Cet extrait est issu de l'ouvrage :

Cap sur le grand continent blanc
Cap sur le grand continent blanc

Les voyageurs qui rêvent de fouler le sol du grand continent blanc embarqueront, pour la majorité d’entre eux, au sud de la Terre de Feu. Certains franchiront le fameux cap Horn avant de traverser le passage de Drake et d’atteindre enfin la péninsule Antarctique. D’autres feront escale aux Îles Malouines (Falkland), ou passeront quelques jours sur l’extraordinaire Île de Géorgie du Sud.

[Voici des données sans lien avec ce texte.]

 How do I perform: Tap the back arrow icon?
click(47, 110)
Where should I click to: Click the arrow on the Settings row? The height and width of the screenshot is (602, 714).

Mais assurément, tous seront impressionnés par la richesse de l’océan Austral et des terres qu’il baigne, par la diversité des espèces, inattendue dans cette région du monde, et par les merveilleuses adaptations que le vivant a développées au sein de cette nature hostile. La sagine, par exemple, s’agrippe à la roche grâce à ses coussinets : une stratégie de survie parfaitement efficace contre le vent ! Les espèces animales ne sont pas en reste avec les molécules antigel chez les poissons, les plongées extraordinaires des manchots ou encore les glandes à sel des albatros et des pétrels qui leur permettent de boire de l’eau douce en pleine
mer !
C’est ce fabuleux univers austral que le lecteur découvre au fil de ces pages, mais également l’évolution de l’Antarctique au cours des temps géologiques, le climat, l’océanographie…
Les auteurs soulignent enfin l’importance du traité sur l’Antarctique et de la règlementation liée à l’écotourisme pour cette région du monde ainsi que les problématiques liées à la pollution, au réchauffement global et aux espèces invasives…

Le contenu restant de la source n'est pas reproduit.